I usually don't ask people to leave a relationship, and I don't want to say that to you now. Would it be possible for you and wife to stay in the relationship while you two live apart (is this financially feasible?)? Not seeing this young lady will definitely be good for your mental health. You can move back when your SD move out....that is, if she ever moves out. (Because why would she want to, mom does everything for her)

I'm really sorry you have to deal with this. Please feel free to ping me if you want to vent. 

 

Rags's picture

Repeatedly while expecting different results.

Your SS-14 is not your responsibility or your problem.

What is there about this toxic failed mother, failed partner, failed woman of a wife that has earned your self sacrificing misery embracing slow suicide wasting of your life?

smh

Nea

shamds's picture

Of course her mum is going off at you when she is incapable of disciplining her child. My mum was asian and she put the fear of god in us growing up. I dare you to try shouting and screaming at an adult and she'd smack you as a teenager even. Nowadays thats called abuse.

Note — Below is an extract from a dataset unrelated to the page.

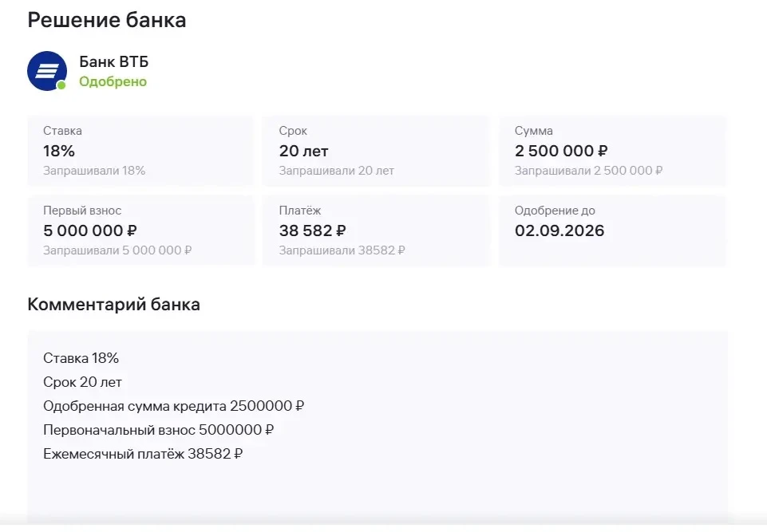Open the Срок 20 лет card
Viewport: 767px width, 532px height.
pyautogui.click(x=377, y=151)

its easier for your wife to make you the baddy and not tell off her daughter how reckless she was and how rude she was. She knows you will comply or keep quiet compared to world war 3 with your skid

CLove's picture

Theres a lot going on here.

The way that your wife gangs up on you with her spawn is bad.

The way that your wife manipulates you, and gaslights you (oh, so you want to leave because you cannot handle things here at home? You must not LOVE me anymore) is bad.

The way that your SD/SS is allowed by your wife to treat You (horribly) is bad.

The way your wife enables SD/SS to be disabled so their codependent selves can continue the way they have been, is bad.

I am not reading anything except that when SD/SS was gone that would lead me to understand what the heck there is to stay for.

Get thee to a lawyer! Find out what your options are (there are many).

Separate your finances. If your wife controls the finances, get started today managing your own separately.

Your talk therapist needs to hear the whole truth about what the causes of issues are. Hint: your wife.